Wanda Knight has built her career in enterprise sales and leadership for more than three decades, working with some of the world’s largest companies and guiding teams through constant change. But ask her what shaped her most, and she will point not just to her professional milestones but to the way travel has expanded her perspective. With 38 countries visited and more on the horizon, her worldview has been formed as much by her passport as by her resume.

Travel entered her life early. Her parents valued exploration, and before she began college, she had already lived in Italy. That experience, stepping into a different culture at such a young age, left a lasting impression. It showed her that the world was much bigger than the environment she grew up in and that adaptability was not just useful, it was necessary. Those early lessons of curiosity and openness would later shape the way she led in business.

Sales, at its core, is about connection. Numbers matter, but relationships determine long-term success. Wanda’s time abroad taught her how to connect across differences. Navigating unfamiliar places and adjusting to environments that operated on different expectations gave her the patience and awareness to understand people first, and business second. That approach carried over into leadership, where she built a reputation for giving her teams the space to take ownership while standing firmly behind them when it mattered most.

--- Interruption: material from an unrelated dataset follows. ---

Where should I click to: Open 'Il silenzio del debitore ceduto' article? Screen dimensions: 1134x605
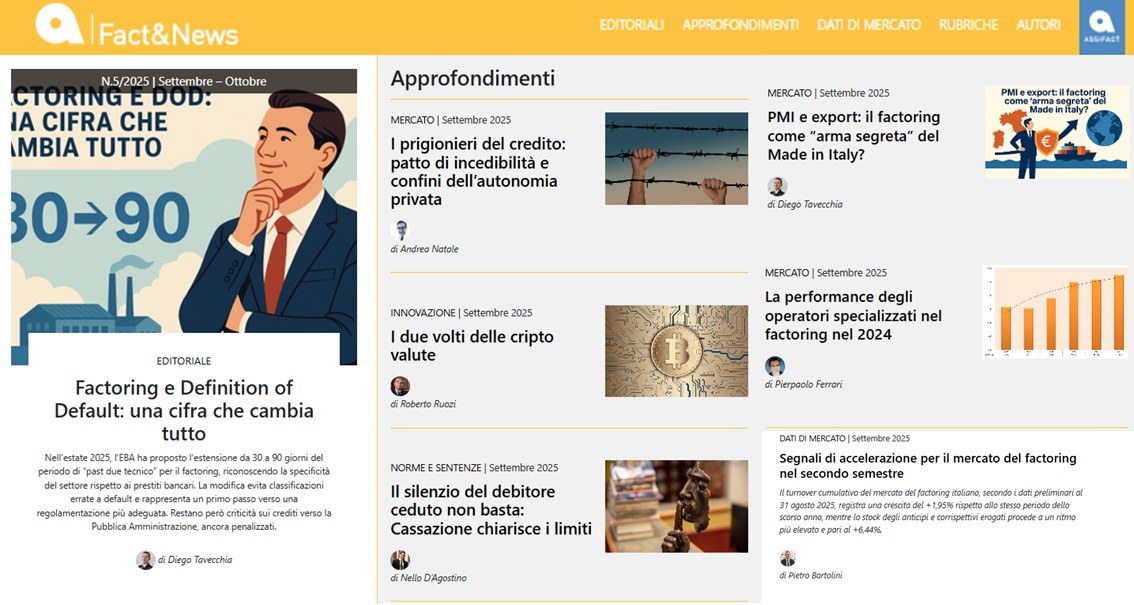click(490, 510)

The link between travel and leadership becomes even clearer in moments of challenge. Unfamiliar settings require flexibility, quick decision-making, and the ability to stay calm under pressure. The same skills are critical in enterprise sales, where strategies shift quickly and no deal is ever guaranteed. Knight learned that success comes from being willing to step into the unknown, whether that means exploring a new country or taking on a leadership role she had not originally planned to pursue.

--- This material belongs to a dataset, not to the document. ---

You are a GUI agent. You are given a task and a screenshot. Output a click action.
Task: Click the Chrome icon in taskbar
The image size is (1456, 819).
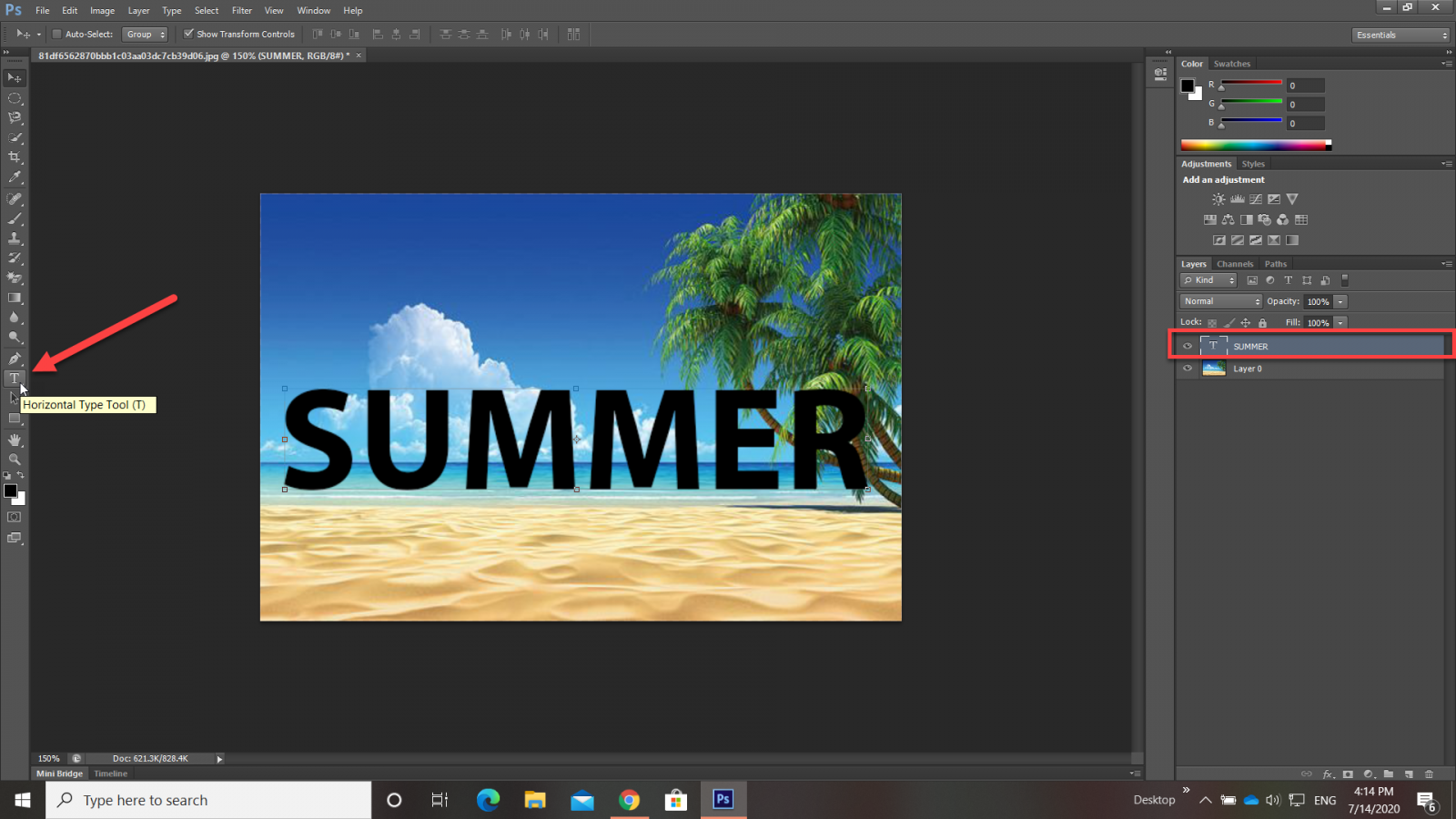pyautogui.click(x=629, y=800)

Her travels have also influenced her eye for style and her creative pursuits. Fashion, for Wanda, is more than clothing; it is a reflection of culture, history, and identity. Experiencing how different communities express themselves, from the craftsmanship of Italian textiles to the energy of street style in cities around the world, has deepened her appreciation for aesthetics as a form of storytelling. Rather than keeping her professional and personal worlds separate, she has learned to blend them, carrying the discipline and strategy of her sales career into her creative interests and vice versa.

None of this has been about starting over. It has been about adding layers, expanding her perspective without erasing the experiences that came before. Wanda’s story is not one of leaving a career behind but of integrating all the parts of who she is: a leader shaped by high-stakes business, a traveler shaped by global culture, and a creative voice learning to merge both worlds.

What stands out most is how she continues to approach both leadership and life with the same curiosity that first took her beyond her comfort zone. Each new country is an opportunity to learn, just as each new role has been a chance to grow. For those looking at her path, the lesson is clear: leadership is not about staying in one lane; it is about collecting experiences that teach you how to see, how to adapt, and how to connect.

As she looks to the future, Wanda Knight’s compass still points outward. She will keep adding stamps to her passport, finding inspiration in new cultures, and carrying those insights back into the rooms where strategy is shaped and decisions are made. Her legacy will not be measured only by deals closed or positions held but by the perspective she brought, and the way she showed that leading with a global view can change the story for everyone around you.